The quantum partition function of a particle in a potential $U(\mathbf{x})$ is: \begin{equation} z_{quantum} = {\rm Tr}\left(e^{-\beta (\hat{K}+U(\hat{\mathbf{x}}))} \right) \end{equation}where $\hat{K}$ is the kinetic energy operator. The quantum character of the partition function is embedded in the non commutativity of position and momentum operator that implies that $[\hat{K},U(\hat{\mathbf{x}})] \neq 0$ is not zero. To see that, one can use as a first approximation Glauber's formula (that is a truncated version of the exact Zassenhaus formula): \begin{equation} e^{-\beta (\hat{K}+U(\hat{\mathbf{x}}))} \approx e^{-\beta \hat{K}}e^{-\beta U(\hat{\mathbf{x}})}e^{\frac{\beta^2}{2}[\hat{K},U(\hat{\mathbf{x}})]} \end{equation}If $\beta^2 [\hat{K},U(\hat{\mathbf{x}})] \rightarrow 0$ then, quantum correlations between momenta and positions are effectively vanishing and we get the classical partition function.

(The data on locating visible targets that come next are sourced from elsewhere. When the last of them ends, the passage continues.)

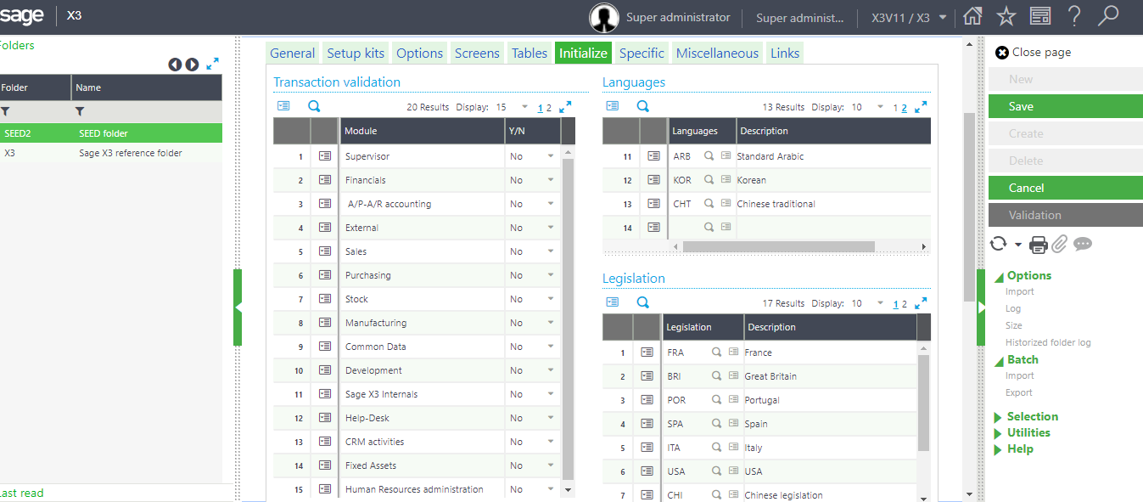Image resolution: width=1143 pixels, height=502 pixels.
Task: Click the Cancel button
Action: (1065, 188)
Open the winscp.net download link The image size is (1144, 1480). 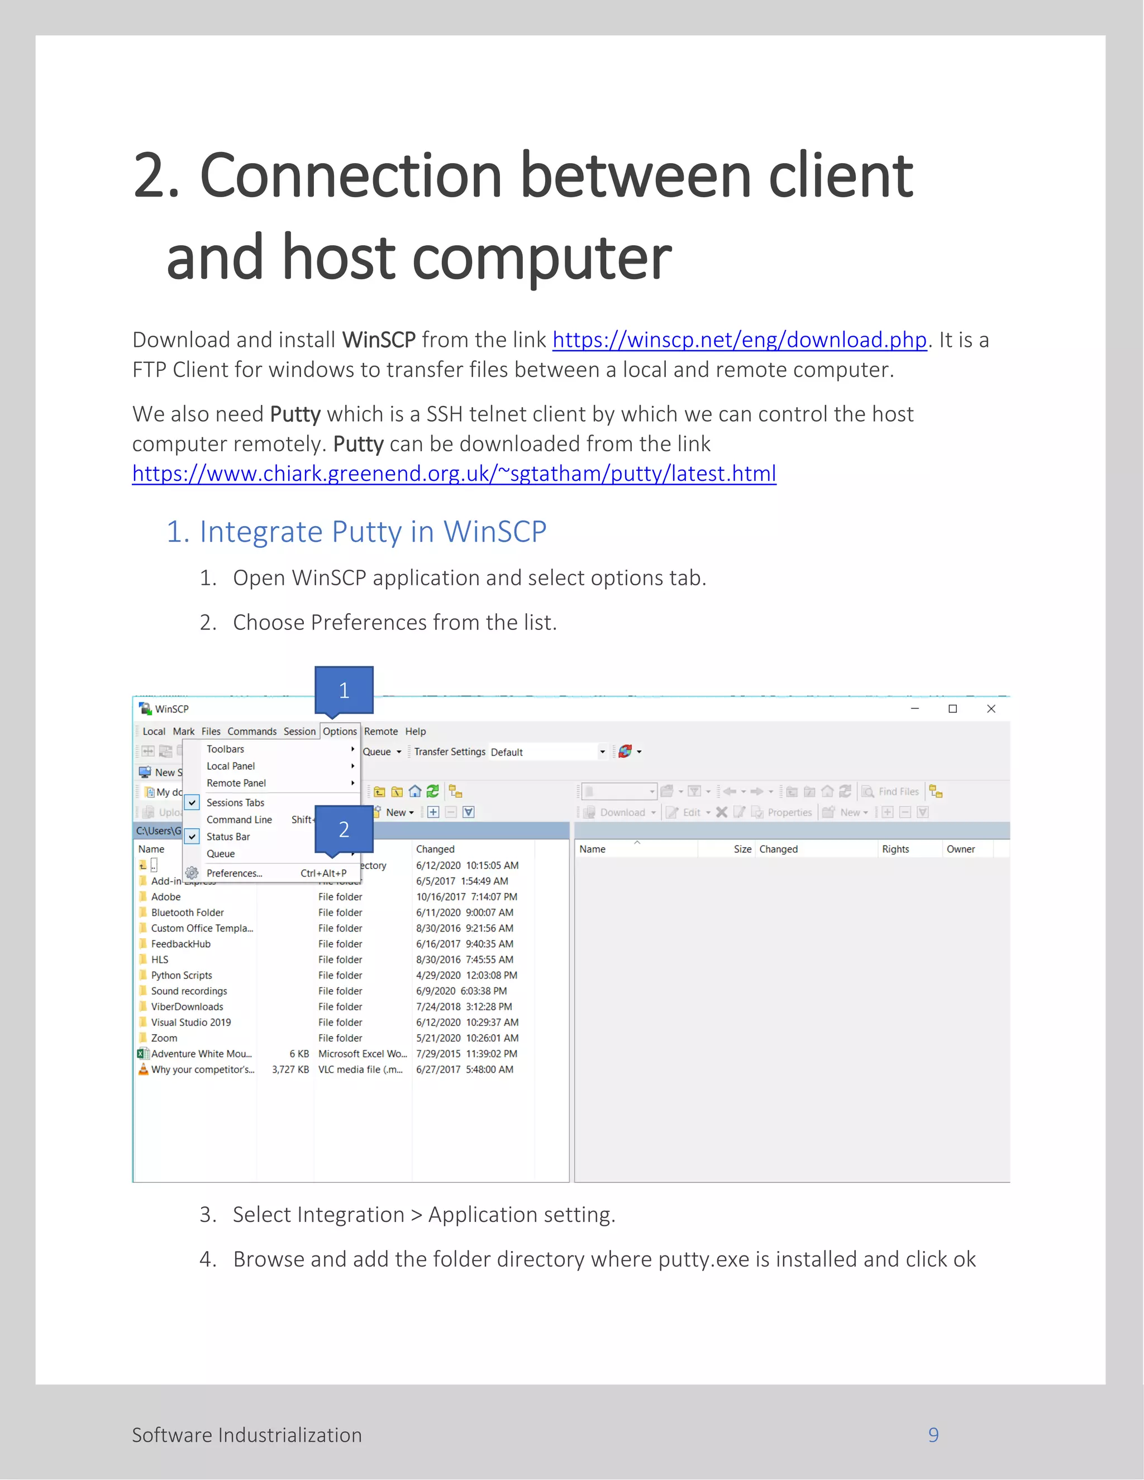(x=739, y=340)
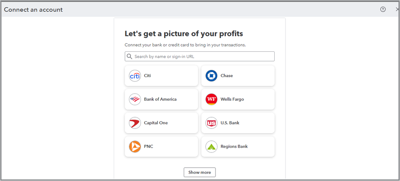Image resolution: width=400 pixels, height=181 pixels.
Task: Click the PNC logo icon
Action: coord(135,146)
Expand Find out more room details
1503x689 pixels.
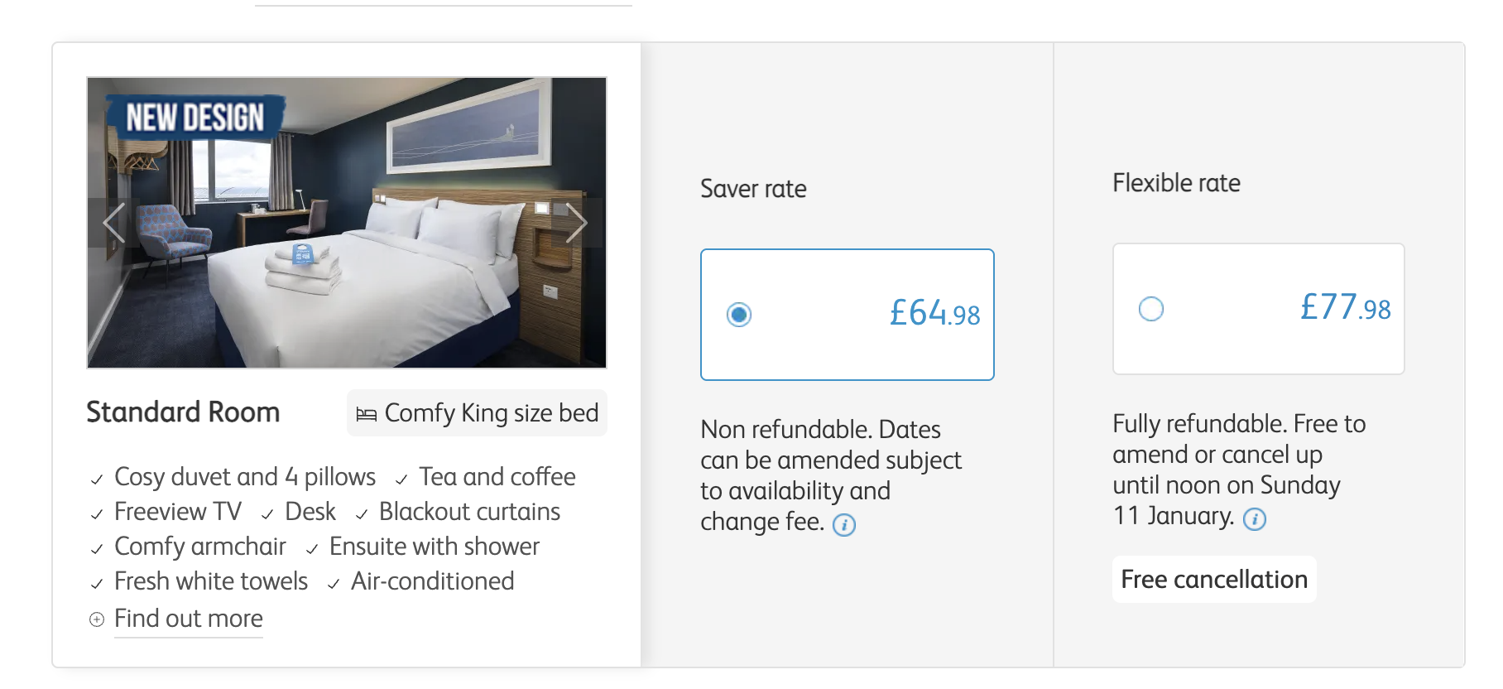coord(189,619)
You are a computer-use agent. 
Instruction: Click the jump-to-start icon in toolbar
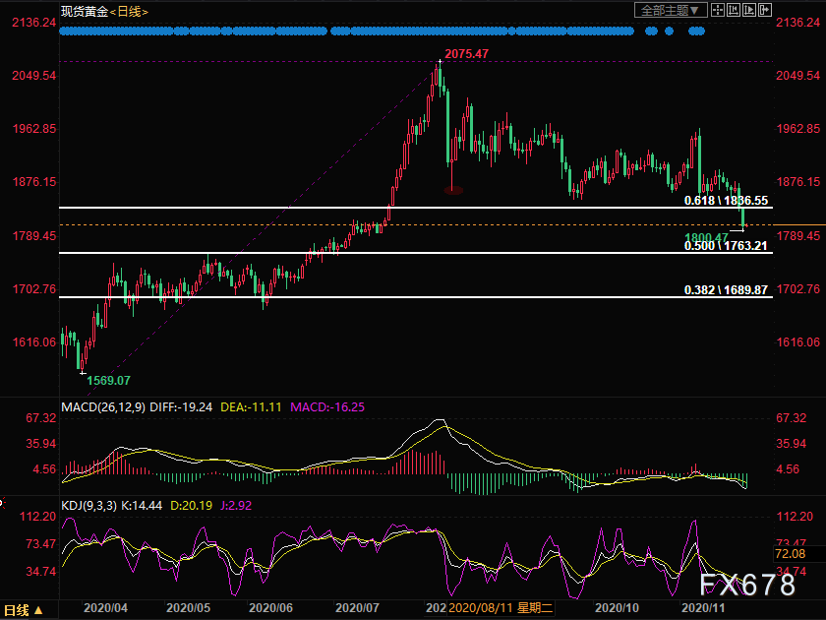pos(733,11)
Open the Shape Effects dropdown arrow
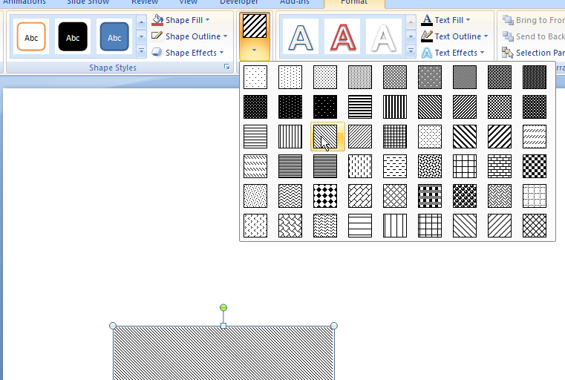 point(222,53)
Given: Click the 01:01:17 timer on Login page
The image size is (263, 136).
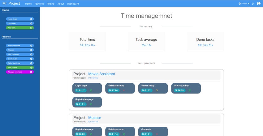Looking at the screenshot, I should click(80, 90).
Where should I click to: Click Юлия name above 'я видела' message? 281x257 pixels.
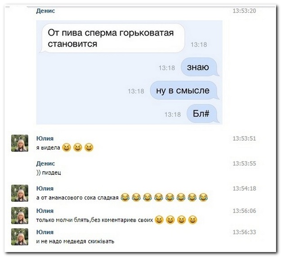click(45, 138)
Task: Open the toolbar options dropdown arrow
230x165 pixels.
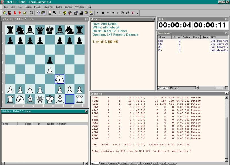Action: point(137,13)
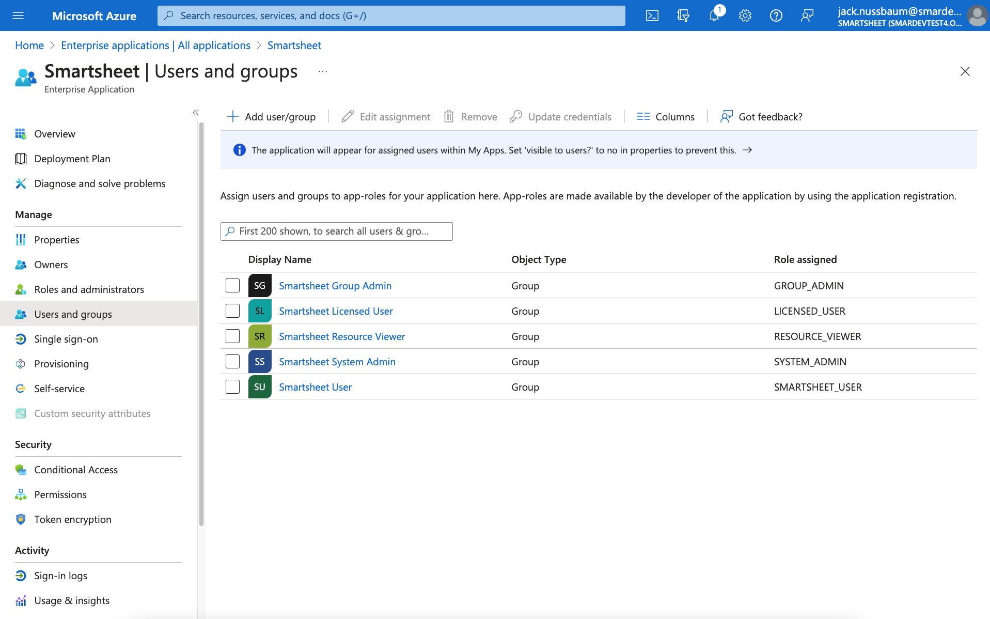Click the info icon in the banner
990x619 pixels.
point(239,150)
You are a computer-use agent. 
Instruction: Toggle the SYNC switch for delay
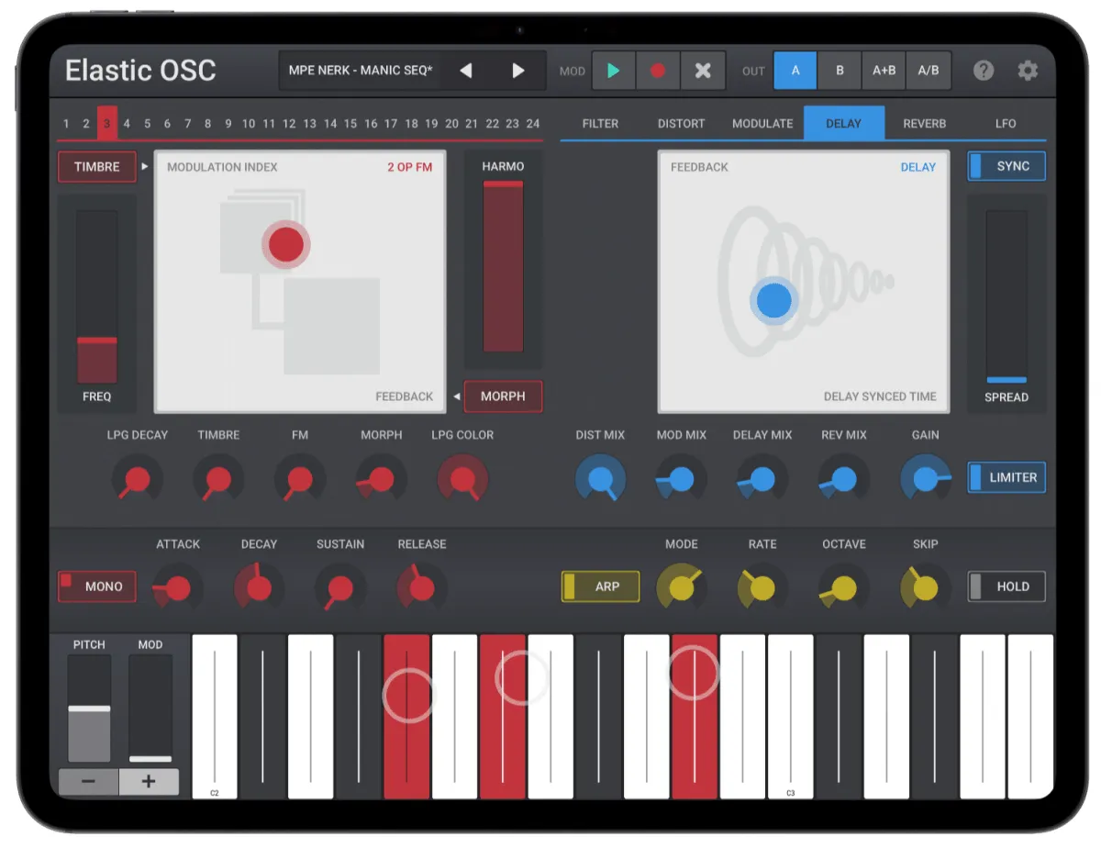[1006, 166]
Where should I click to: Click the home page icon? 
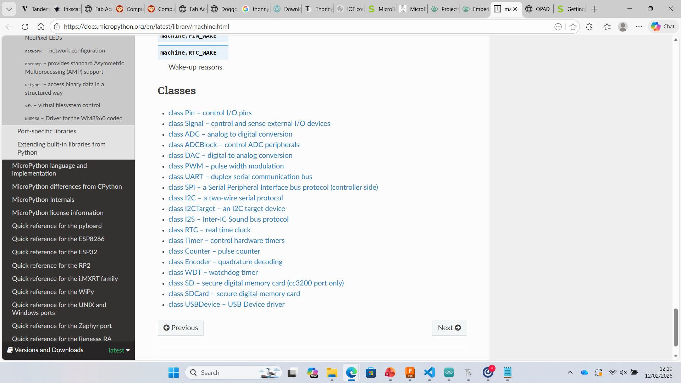pyautogui.click(x=41, y=27)
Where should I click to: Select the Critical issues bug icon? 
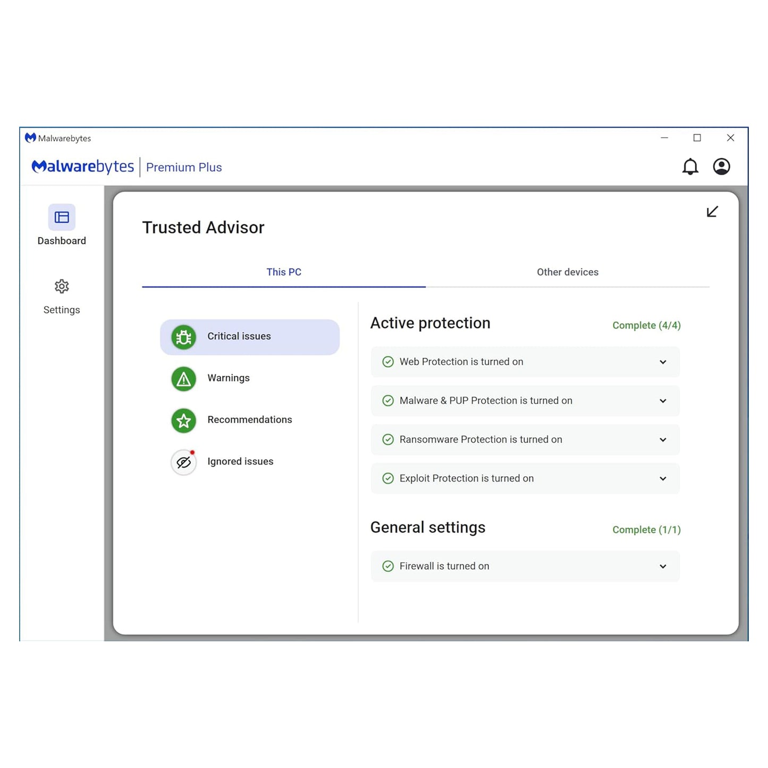point(183,336)

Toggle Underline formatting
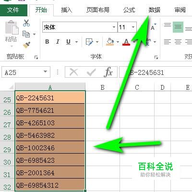[68, 42]
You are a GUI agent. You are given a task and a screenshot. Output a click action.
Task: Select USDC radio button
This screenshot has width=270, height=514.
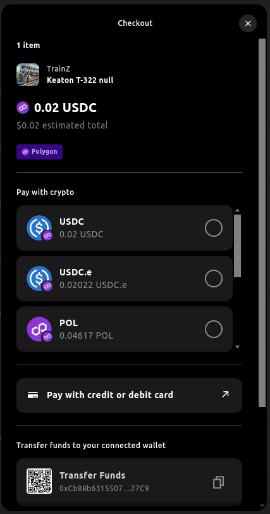click(214, 228)
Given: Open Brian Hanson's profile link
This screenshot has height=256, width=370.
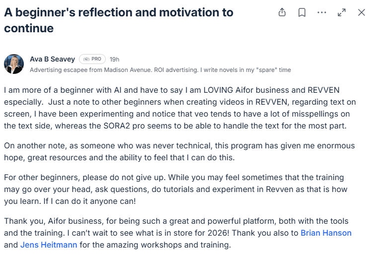Looking at the screenshot, I should coord(326,233).
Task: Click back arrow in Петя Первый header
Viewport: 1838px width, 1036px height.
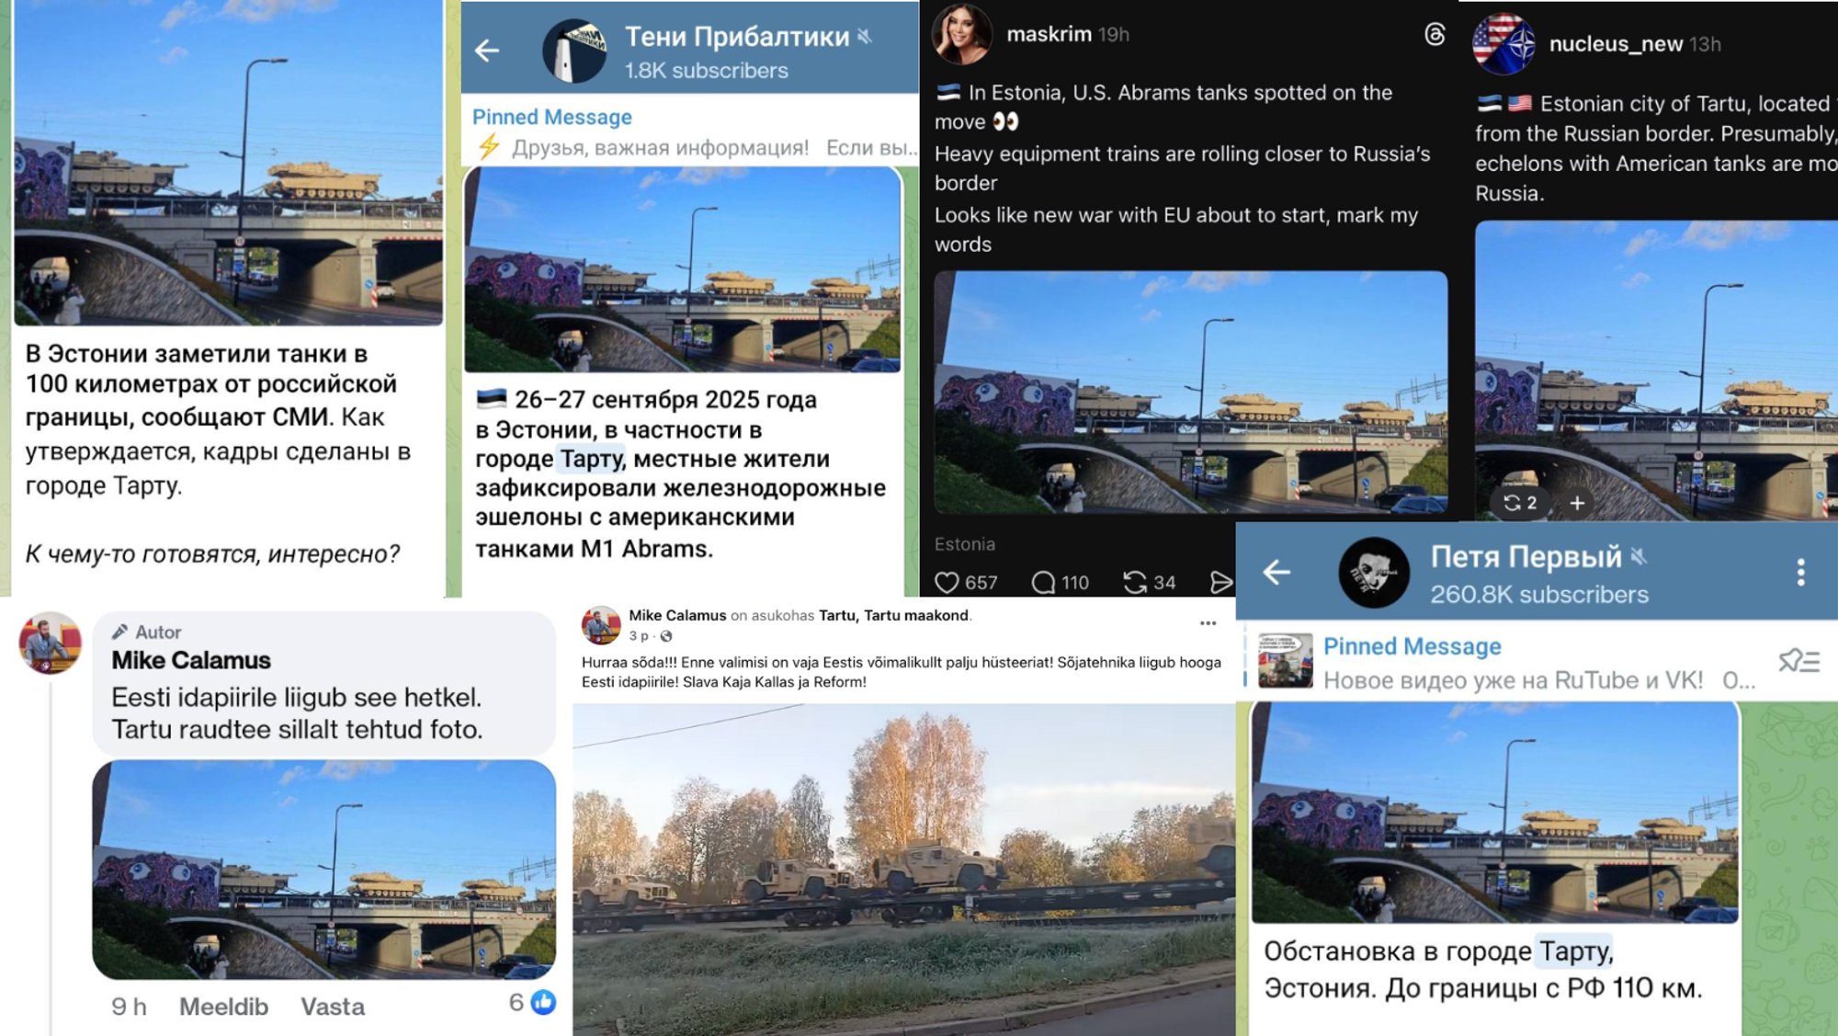Action: (x=1276, y=573)
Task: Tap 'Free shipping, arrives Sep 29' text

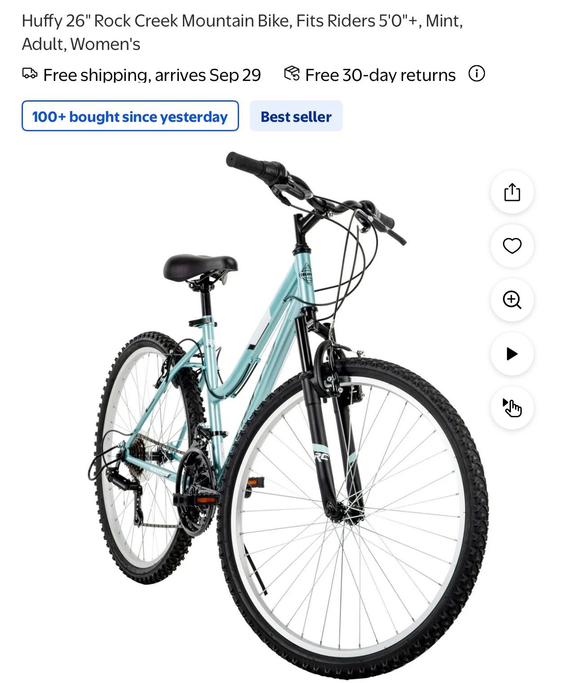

To see that, the idea is that trace can be computed on any basis set and we choose the basis $\{| \hat{\mathbf{x}} \rangle \}$ we then have: \begin{equation} Tr\left[e^{-\beta \hat{K}} e^{ -\beta U(\hat{\mathbf{x}})} \right] = \int \:d\mathbf{x}\: \langle \mathbf{x} |e^{-\beta \hat{K}} e^{-\beta U(\hat{\mathbf{x}}} |\mathbf{x} \rangle \end{equation}then insert the identity $\mathbf{1} = \int \:d\mathbf{p}\:|\mathbf{p} \rangle \langle \mathbf{p}|$ in between the two exponential functions that yields for the partition function $z_{quantum}$: \begin{eqnarray} z &\approx& \int \:d\mathbf{x}\: \langle \mathbf{x} |e^{-\beta \hat{K}}| \int \:d \mathbf{p}\: | \mathbf{p} \rangle \langle \mathbf{p} |e^{ -\beta U(\hat{\mathbf{x}})} |\mathbf{x} \rangle \nonumber \\ &\approx& \int\:d\mathbf{x} d\mathbf{p}\: |\langle \mathbf{x}| \mathbf{p}\rangle|^2 e^{-\beta K} e^{ -\beta U(\mathbf{x})} \end{eqnarray}By using the fact that $\langle \mathbf{x}| \mathbf{p}\rangle$ is a plane wave with some constant amplitude $C$, we finally get the classical result: \begin{equation} z \approx C^2 \:\int\:d\mathbf{x} d\mathbf{p}\: e^{-\beta( K+U(\mathbf{x}))} \end{equation}
At the end of the day, one has to show that "typical values" of $\beta^2 [\hat{K},U(\hat{\mathbf{x}})]$ are small for the classical limit to hold. One way to so is to use the Robertson inequality that says that for any quantum state $|\psi \rangle$, one has: \begin{equation} \beta^2 \sigma_{\hat{K}}(\psi)\sigma_{U(\hat{\mathbf{x}})}(\psi) \geqslant \frac{1}{2}|\langle \psi |\beta^2[\hat{K},U(\hat{\mathbf{x}})] | \psi \rangle| \end{equation}The problem is now to estimate quantum fluctuations of the kinetic and potential operators. First, if we look at eigenstates of the hamiltonian then, because the energy is constant, then it means that $ \sigma_{\hat{K}}(\psi) \approx \sigma_{U(\hat{\mathbf{x}})}(\psi)$. We thus need a way to estimate kinetic energy fluctuations and this is where it becomes hand-waving again for now. One way to it, I think is to invoke the time-energy Heisenberg relation $\sigma_{\hat{K}}(\psi) \Delta t \geqslant \hbar$. I think that $\Delta t$ is a feature of the system one is looking at and in particular should be related to the potential $U$. Let us call $l$ the typical length scale characterizing the potential $U$ and $v$ a typical value of its speed. We use the fact now that a typical eigenstate will be around the energy level $n^*$ which most likely imply that $v \sim \sqrt{k_B T/m}$. We thus estimate $\Delta t \sim v/l \sim l \sqrt{m/k_B T}$. The most quantum case (called saturation of Heisenberg inequalities) is when $\sigma_{\hat{K}}(\psi) = \hbar/\Delta t \sim \hbar \sqrt{k_B T/ml^2}$. At the end of the day the full criterion is now: \begin{equation} \beta^2 \sigma_{\hat{K}}(\psi)\sigma_{U(\hat{\mathbf{x}})}(\psi) \sim \beta^2 \frac{\hbar^2 k_B T}{ml^2}\sim \frac{\hbar^2 }{k_B T ml^2}\ll 1 \end{equation}In the case of an ideal gas, the distance $l$ is nothing but the size of the box $L$ and one finds $L >> \lambda_{beta}$ where I used the notation of Peter here. This formula applies well to all the cases I know but is not very rigorous I admit and again any advice to render it more rigorous is very much welcome.